Parshat Beshalach5 min read

The Staff That Hurt Egypt Had to Feed Israel

Mekhilta dRSBY imagines Israel at Rephidim mistaking Moses' staff for a weapon of ruin, until the same rod that struck Egypt draws water from stone.

Curated by Arthur · Told by Maggid ·
Table of Contents
  1. The Quarrel Crossed a Line
  2. Even Their Doubt Became a Stage
  3. Pass Over Their Words
  4. The Staff Had a Reputation
  5. Judgment Can Become Mercy

Israel looked at Moses' staff and remembered blood.

That is the problem at Rephidim. The people are thirsty. Their mouths are dry. Their children are watching the adults panic.
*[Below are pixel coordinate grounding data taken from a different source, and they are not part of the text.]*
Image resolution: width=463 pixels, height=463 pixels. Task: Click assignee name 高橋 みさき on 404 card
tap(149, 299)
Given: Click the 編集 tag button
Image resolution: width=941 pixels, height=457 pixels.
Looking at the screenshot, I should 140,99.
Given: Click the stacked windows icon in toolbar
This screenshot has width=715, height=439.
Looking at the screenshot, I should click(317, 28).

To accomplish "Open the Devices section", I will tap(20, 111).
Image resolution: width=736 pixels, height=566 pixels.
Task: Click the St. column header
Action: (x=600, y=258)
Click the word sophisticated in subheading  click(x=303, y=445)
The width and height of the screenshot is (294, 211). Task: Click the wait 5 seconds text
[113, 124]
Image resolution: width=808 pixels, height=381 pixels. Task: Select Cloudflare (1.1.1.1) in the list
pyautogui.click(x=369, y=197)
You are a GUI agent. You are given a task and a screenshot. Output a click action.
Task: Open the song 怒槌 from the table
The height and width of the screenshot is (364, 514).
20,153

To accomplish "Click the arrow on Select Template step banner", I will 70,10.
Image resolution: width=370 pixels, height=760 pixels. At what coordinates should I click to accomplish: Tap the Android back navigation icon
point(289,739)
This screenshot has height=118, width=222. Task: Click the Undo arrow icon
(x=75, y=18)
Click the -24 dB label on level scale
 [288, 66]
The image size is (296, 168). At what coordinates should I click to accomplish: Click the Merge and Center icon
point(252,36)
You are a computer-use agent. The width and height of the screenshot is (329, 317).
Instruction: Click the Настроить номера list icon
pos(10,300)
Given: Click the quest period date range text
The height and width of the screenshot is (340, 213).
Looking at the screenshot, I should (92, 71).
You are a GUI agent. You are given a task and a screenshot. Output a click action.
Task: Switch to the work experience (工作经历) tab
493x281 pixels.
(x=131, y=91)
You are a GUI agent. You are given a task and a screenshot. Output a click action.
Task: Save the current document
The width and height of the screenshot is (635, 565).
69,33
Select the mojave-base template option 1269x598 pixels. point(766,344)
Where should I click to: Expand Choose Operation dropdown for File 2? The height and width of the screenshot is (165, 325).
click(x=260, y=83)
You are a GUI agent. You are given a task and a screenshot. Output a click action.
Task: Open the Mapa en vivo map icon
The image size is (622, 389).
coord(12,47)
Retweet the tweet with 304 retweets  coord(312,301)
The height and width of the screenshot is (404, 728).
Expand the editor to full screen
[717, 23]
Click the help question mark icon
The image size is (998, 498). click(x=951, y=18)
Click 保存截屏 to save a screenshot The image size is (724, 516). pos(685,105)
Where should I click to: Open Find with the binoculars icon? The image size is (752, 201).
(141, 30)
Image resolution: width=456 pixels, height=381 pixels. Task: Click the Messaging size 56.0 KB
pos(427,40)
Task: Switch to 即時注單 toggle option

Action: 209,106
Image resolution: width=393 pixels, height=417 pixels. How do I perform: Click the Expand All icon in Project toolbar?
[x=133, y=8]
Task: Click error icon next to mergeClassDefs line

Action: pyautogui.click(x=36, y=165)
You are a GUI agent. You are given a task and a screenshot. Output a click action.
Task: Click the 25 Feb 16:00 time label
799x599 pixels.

They turn on Moses and demand water, but the deeper fear is not only thirst. It is memory. The staff in Moses' hand has already struck the Nile. It has already helped break Egypt. It has already taught the world what judgment looks like when God places force in a human hand.

In Mekhilta DeRabbi Shimon Ben Yochai, a rabbinic collection printed in Hoffmann's 1905 edition and preserving second-century CE tannaitic traditions, linked here through the Mekhilta collection, that same staff must now become something harder to trust: a source of life.

The Quarrel Crossed a Line

In Mekhilta DeRabbi Shimon Ben Yochai 17:2, the people do not merely complain. They quarrel with Moses. The midrash says they crossed the line of justice.

That matters. A cry for water would have been human. A frightened plea from the desert would have made sense. But this quarrel became accusation. They treated Moses as though he had dragged them into emptiness on his own authority, as though their survival rested on the mood of one exhausted leader.

Moses pushes the charge back to its real address. Why are you quarreling with me? Why are you testing the LORD?

He is not dodging responsibility. He is naming the structure of the miracle. Moses is not the source. Moses is the messenger. When Israel aims its fury at him, the blow lands higher than they think.

Even Their Doubt Became a Stage

Then the midrash turns the rebuke in a surprising direction. As long as Israel keeps contending with Moses, the Holy One keeps answering with miracles and mighty acts. God's name grows in the world through the rescue.

That does not excuse the quarrel. It makes the scene more uncomfortable. Israel's failure becomes the occasion for revelation. Their lack of trust opens the next public display of God's patience.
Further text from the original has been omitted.